What is asked —
**a.** Repeat the passage from the forum thread on drunk driving word for word, starting at "1. Hold a cement" and ending at "shot for nothing.".
**b.** Answer these questions from the forum thread on drunk driving:
(i) What did the bartender offer the man she refused to serve?
(ii) Whose article about legalizing drunk driving is mentioned?
(iii) In the first numbered scenario, what is thrown up and down on an overpass?
**c.** Extend the forum thread on drunk driving, picking up after its last sentence.

Selected text —
Personal responsibility is a bastard because it makes you responsible for your actions. Not the alcohol, or drugs, or phone, or car. YOU.

----------


## osan

> the owner of the road (the govt) has the right to protect her property
> she has the right to refuse service to anyone



Government has the right?  Please grace us with your proof.

----------


## osan

> I haven't seen anyone say they support a person's right to drink and drive, but it sounds like something the libertarians would support.  Drinking and driving itself does no harm and I'm willing to bet most people who drink and drive don't have accidents.  I'm not saying I would support this, but I'm curious if others think the government should intervene in this case.


I support it.  I also support one being held strictly responsible for the consequences for bringing another to harm regardless whether they are drunk.  I might also support detention of one who is drunk such that they present a clear and present danger were they to be allowed access to a vehicle.  I'm not sure about that part.  I'd have to think about it and hear other opinions.  I am not quite yet sure where principle lies here.

----------


## Kylie

> I might also support detention of one who is drunk such that they present a clear and present danger were they to be allowed access to a vehicle.  I'm not sure about that part.  I'd have to think about it and hear other opinions.  I am not quite yet sure where principle lies here.




Bartenders do this now. I just watched it happen last night. Guy walked in, obviously already $#@!faced, and she told him no more. But she did offer him a soda or coffee. She was being responsible, even though he wasn't. 

We all still have the right to say no.

----------


## Theocrat

> I haven't seen anyone say they support a person's right to drink and drive, but it sounds like something the libertarians would support.  Drinking and driving itself does no harm and I'm willing to bet most people who drink and drive don't have accidents.  I'm not saying I would support this, but I'm curious if others think the government should intervene in this case.


Lew Rockwell had an interesting article about legalizing drunk driving yesterday, so maybe you should check it out to get some answers to your original question.

----------


## RonPaulIsGreat

Drinking and Driving absolutely should be illegal. 

One can argue that we should absolutely only prosecute based on an damaging event exclusively, however, we don't, and never will apply that standard, as if we did, it would lead to all kinds of interesting scenarios. LIKE.

1. Hold a cement block on a overpass, and throw it up and down barely catching it before it falls on the car below. This would not be illegal, if we had to wait for actual death, or the physical results of pure stupid behavior. 

2. Swinging a knife around erratically in public, while the idiot doing it swears he's good at this.

3. Pointing a loaded gun at random passers by. The guy swears it's not a threat, because he doesn't intend to pull the trigger. As if it's his right to weigh his steady finger versus someone getting shot for nothing.

Material supplied —
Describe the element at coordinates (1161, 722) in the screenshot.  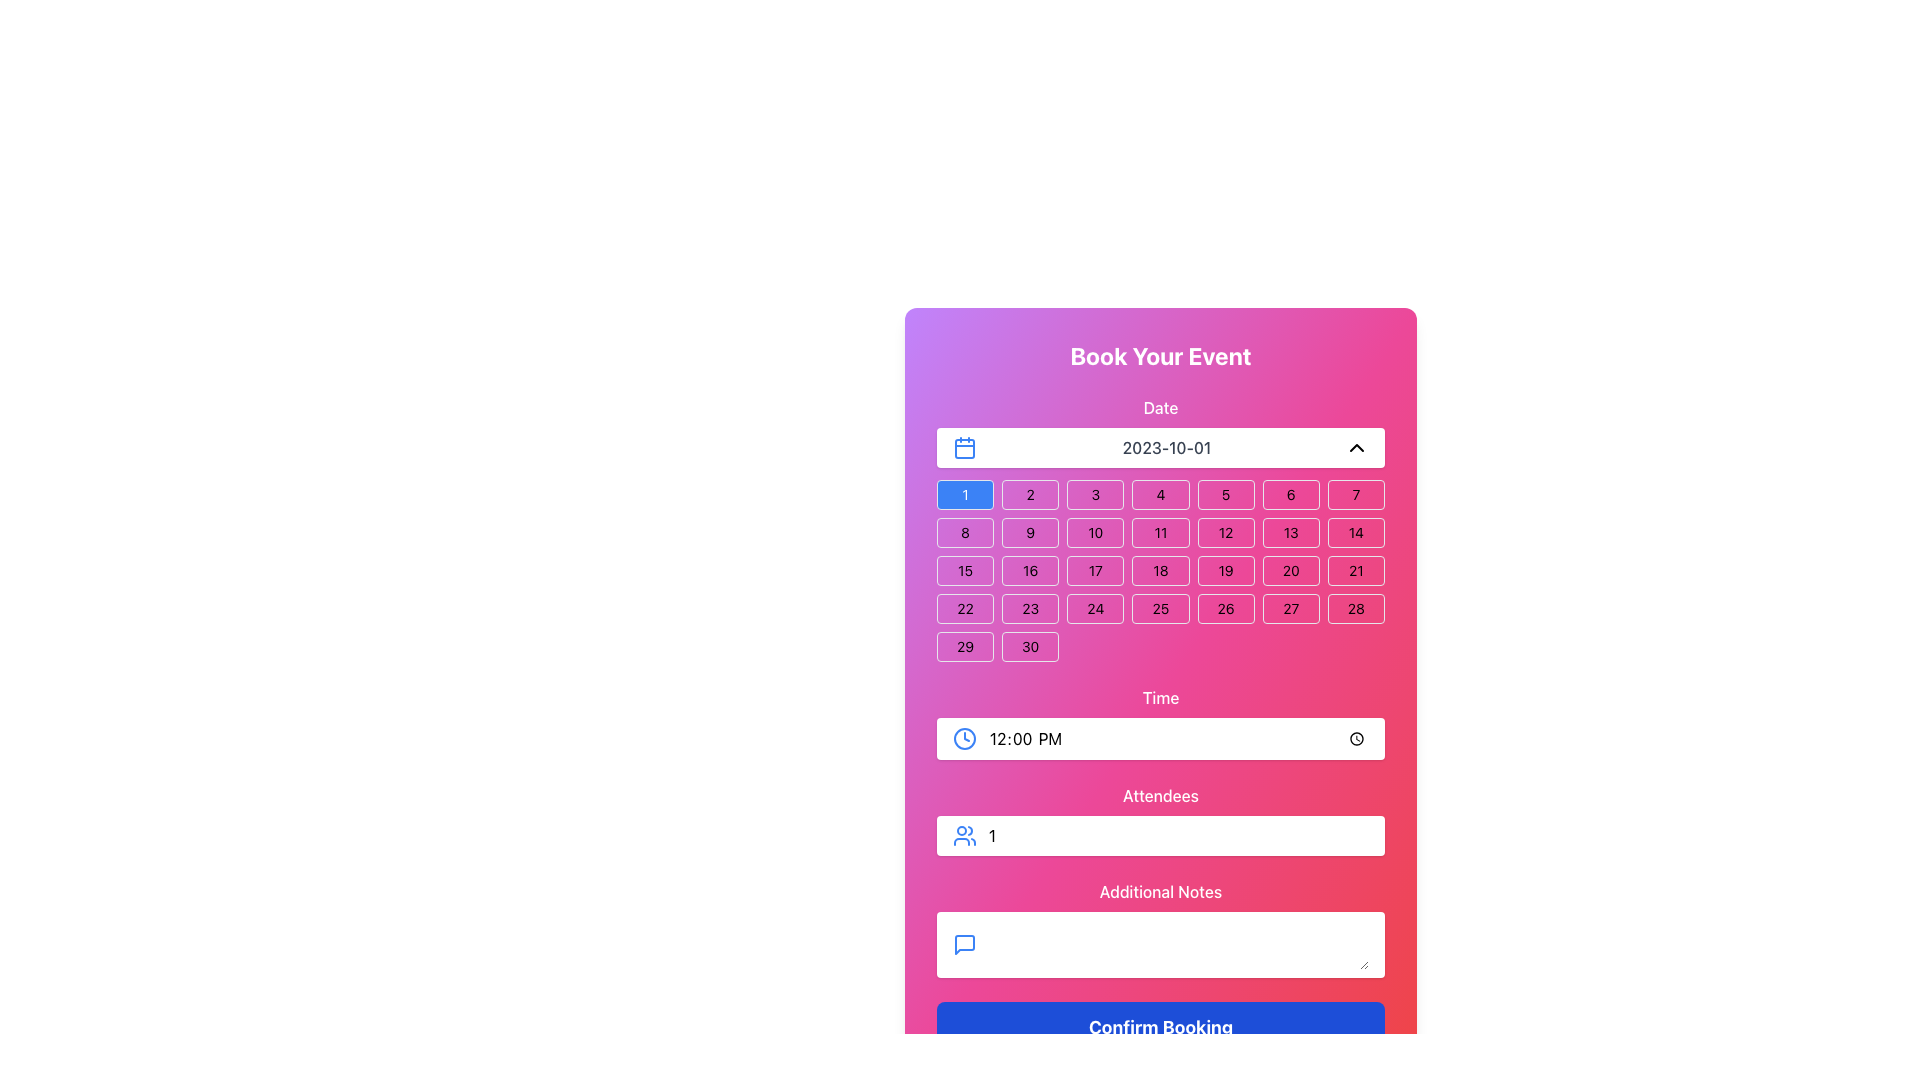
I see `the Time Selector component labeled 'Time' which includes a clock icon and a time input displaying '12:00 PM', located within the 'Book Your Event' form` at that location.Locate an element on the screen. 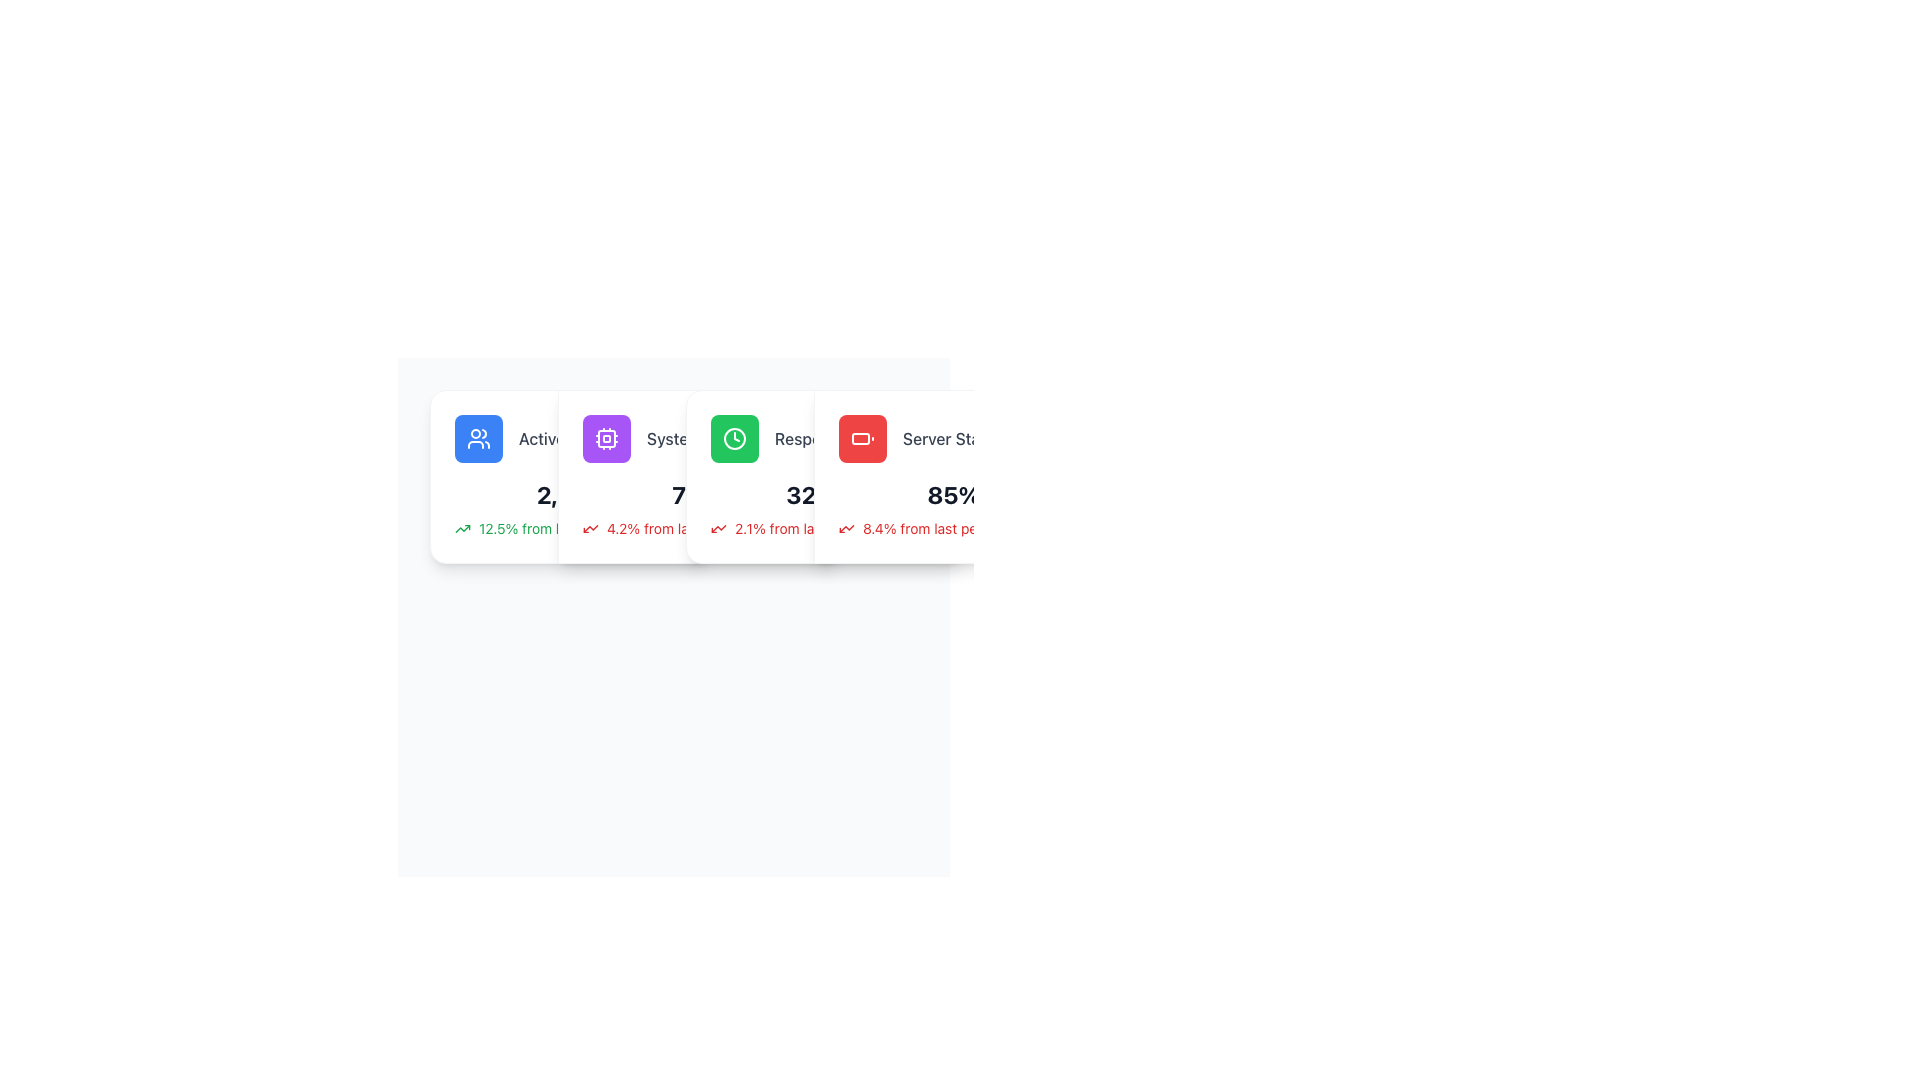 The width and height of the screenshot is (1920, 1080). the Informational Card that displays application response time metrics, positioned as the third card in a horizontal sequence is located at coordinates (825, 477).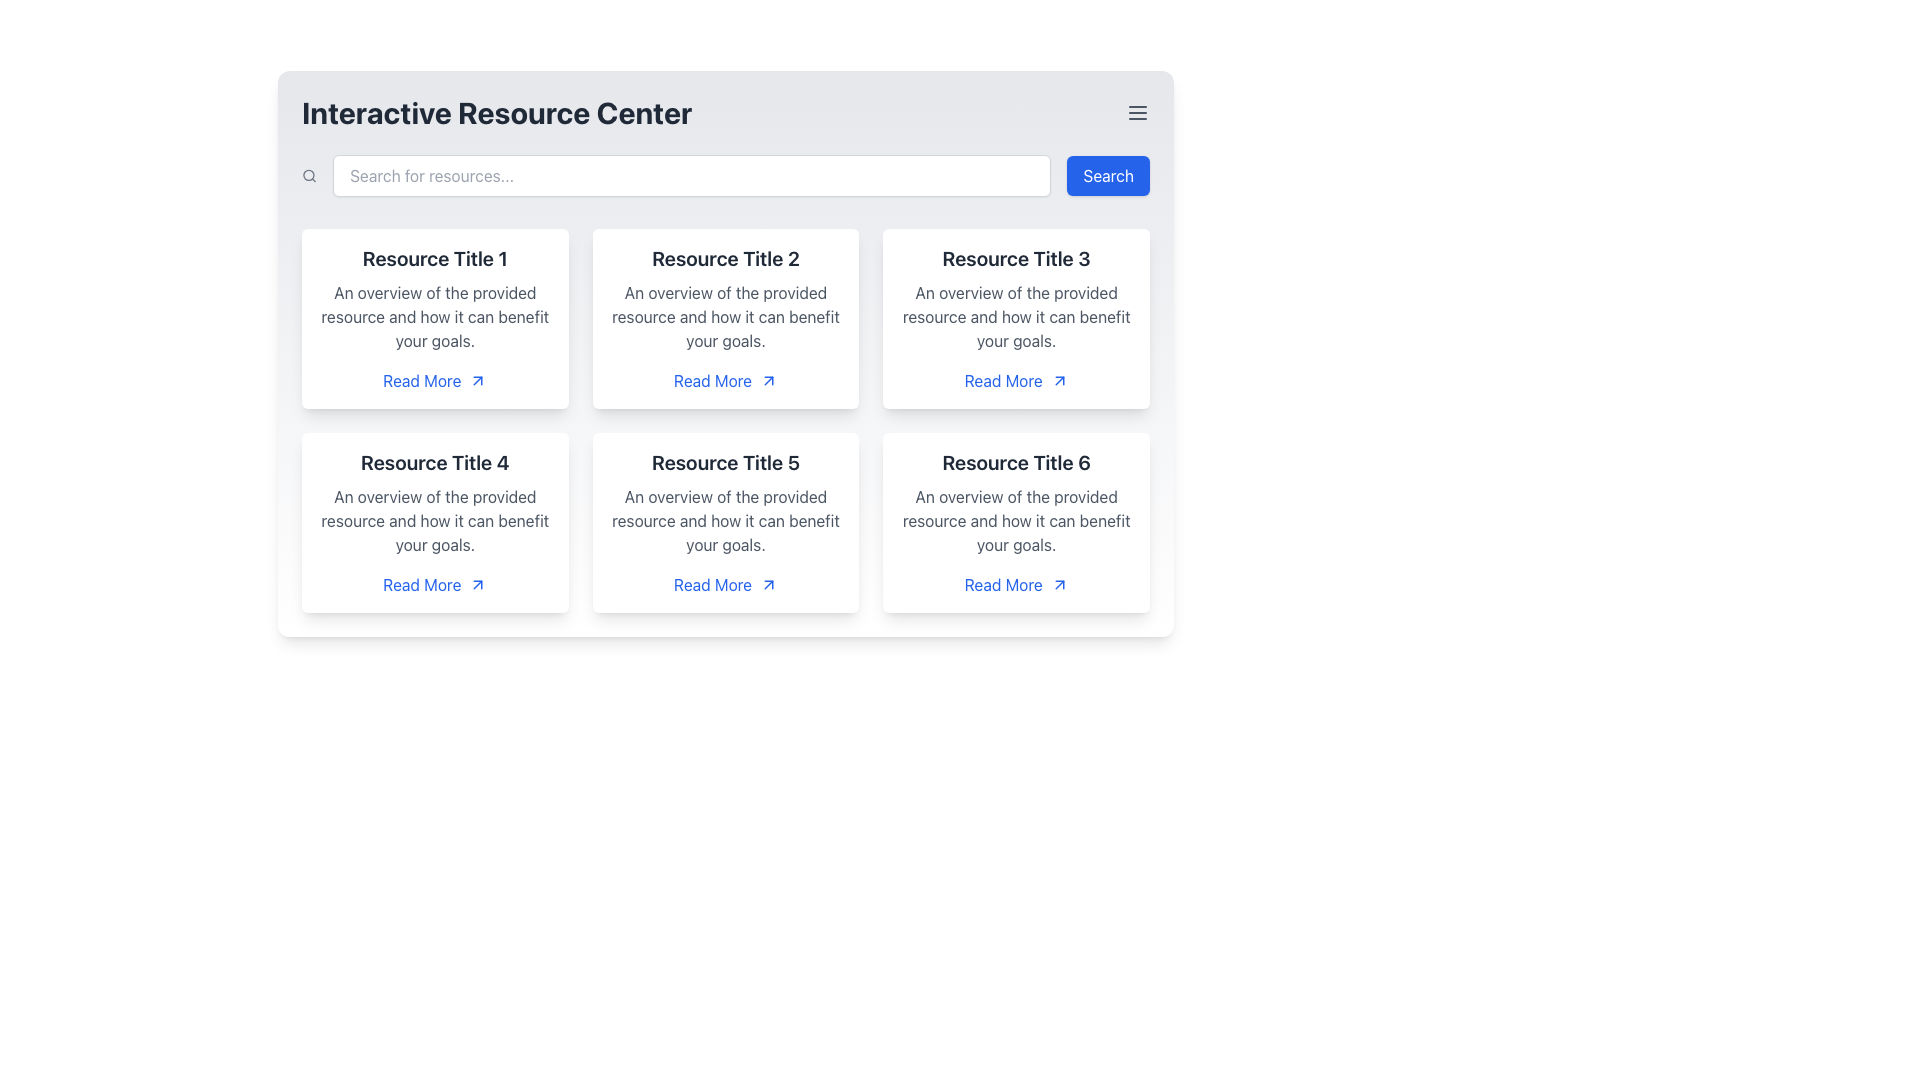 The width and height of the screenshot is (1920, 1080). Describe the element at coordinates (308, 175) in the screenshot. I see `the search icon located to the left of the search input field in the top section of the interface` at that location.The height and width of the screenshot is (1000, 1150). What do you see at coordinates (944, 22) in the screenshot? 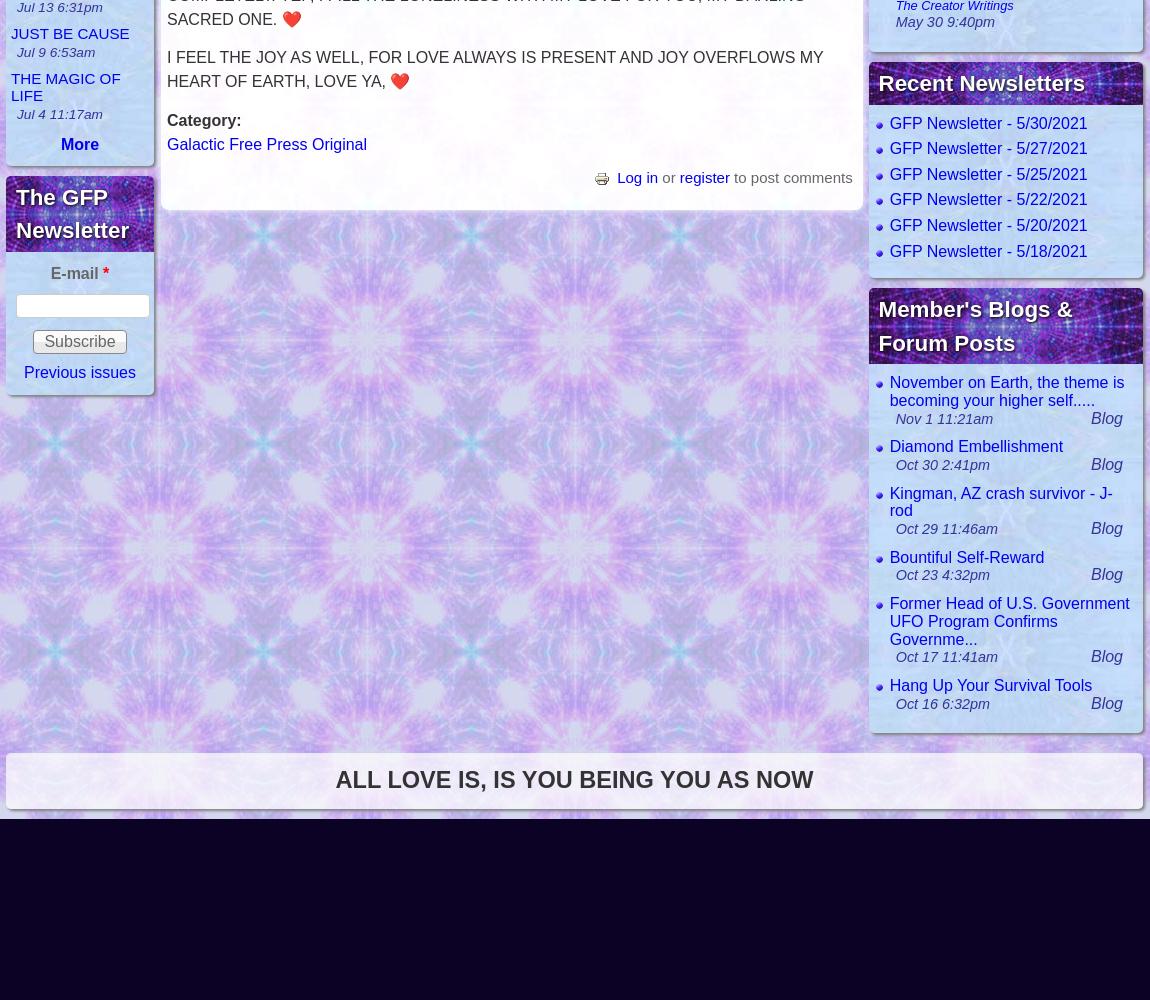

Replies —
**a.**
1. Hold a cement block on a overpass, and throw it up and down barely catching it before it falls on the car below. This would not be illegal, if we had to wait for actual death, or the physical results of pure stupid behavior. 

2. Swinging a knife around erratically in public, while the idiot doing it swears he's good at this.

3. Pointing a loaded gun at random passers by. The guy swears it's not a threat, because he doesn't intend to pull the trigger. As if it's his right to weigh his steady finger versus someone getting shot for nothing.

**b.**
(i) A soda or coffee.
(ii) Lew Rockwell's.
(iii) A cement block.

**c.**
Why are those things illegal? They are illegal because a rational person would feel reasonably threatened by someone doing such things. Thus the same reason a drunk person driving down the road in a weapon is threatening everyone around them whether they are aware or not. 

I've driven behind drunks swerving all over the road before, and no one drunk drives well, they are just to stupid drunk to realize they are doing the equivalent of pointing a loaded gun at strangers. 

http://www.edgarsnyder.com/drunk-dri...tatistics.html
32% of fatal car wrecks are caused by drunk drivers, which is far out of proportion to the percentage the population whom are alcoholics, the highest percentage I could find of alcoholics (including "abusive drinkers") was 10 percent of the population. If you have 8th grade math skills you can compute, that even if half of those fatal wrecks were from casual drinkers the amount of wrecks caused by alcoholics is disproportionate to the non-drinking population. Thus a drunk driver can reasonably be deemed a threat beyond reasonable expectations compared to the non-drunk population.

----------


## pcosmar

> Drinking and Driving absolutely should be illegal.


So you support Pre-crime.
And you base that support on provably false statistics on an ambulance chaser's web site.

http://www.totaldui.com/news/article...tatistics.aspx



> But wait - what about those statistics?
> 
> The Seattle Post-Intelligencer reported that nearly 18,000 highway deaths were classified in 2007 by federal statisticians as "alcohol-related." This could be misleading because not every traffic fatality that is alcohol-related was caused by alcohol. An accident is classified as alcohol-related when any one person, including passengers, pedestrians or cyclists, was thought - not necessarily proven - to have any amount of alcohol in their system at the time of the fatal accident. This method of classification can greatly skew statistics and cause them to be exaggerated and misleading.
> 
> In fact, if all of the alcohol-related accidents involving people who were driving under the blood alcohol content legal limit, drunken pedestrians, impaired cyclists and other people who had actually not been drinking at all were subtracted from the number of alcohol-related fatalities that are reported, only about 12 percent of innocent victims remain. This means that out of the 18,000 alcohol-related highway deaths, 2,160 were actually victims of DUI drivers. While that is still 2,160 too many, it is a fraction of the number of people that Americans are led to believe have been killed by drunken drivers.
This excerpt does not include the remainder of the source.